== ASSIGNMENT ==
Write out again only the lines that run from the start of the entries to the line containing "Fauré & Dutilleux, par", both included.

== PROVIDED RECORDS ==
● ● ●

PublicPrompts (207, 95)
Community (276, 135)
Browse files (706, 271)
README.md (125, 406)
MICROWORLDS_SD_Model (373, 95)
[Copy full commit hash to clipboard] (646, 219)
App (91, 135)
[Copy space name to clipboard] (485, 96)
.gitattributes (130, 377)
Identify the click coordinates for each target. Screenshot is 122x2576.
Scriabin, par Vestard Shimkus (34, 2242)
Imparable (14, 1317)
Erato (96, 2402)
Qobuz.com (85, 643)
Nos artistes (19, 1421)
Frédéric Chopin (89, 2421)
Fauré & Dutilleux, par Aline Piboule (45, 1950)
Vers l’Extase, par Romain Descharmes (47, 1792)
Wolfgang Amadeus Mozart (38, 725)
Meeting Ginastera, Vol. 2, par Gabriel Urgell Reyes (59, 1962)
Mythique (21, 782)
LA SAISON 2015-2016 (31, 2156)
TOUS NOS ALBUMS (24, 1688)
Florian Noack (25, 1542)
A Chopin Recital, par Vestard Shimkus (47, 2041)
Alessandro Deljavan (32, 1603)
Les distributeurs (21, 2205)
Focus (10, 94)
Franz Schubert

● ● ●

== PROBLEM SOLUTION ==
PublicPrompts (207, 95)
Community (276, 135)
Browse files (706, 271)
README.md (125, 406)
MICROWORLDS_SD_Model (373, 95)
[Copy full commit hash to clipboard] (646, 219)
App (91, 135)
[Copy space name to clipboard] (485, 96)
.gitattributes (130, 377)
Identify the click coordinates for each target. Screenshot is 122x2576.
Scriabin, par Vestard Shimkus (34, 2242)
Imparable (14, 1317)
Erato (96, 2402)
Qobuz.com (85, 643)
Nos artistes (19, 1421)
Frédéric Chopin (89, 2421)
Fauré & Dutilleux, par Aline Piboule (45, 1950)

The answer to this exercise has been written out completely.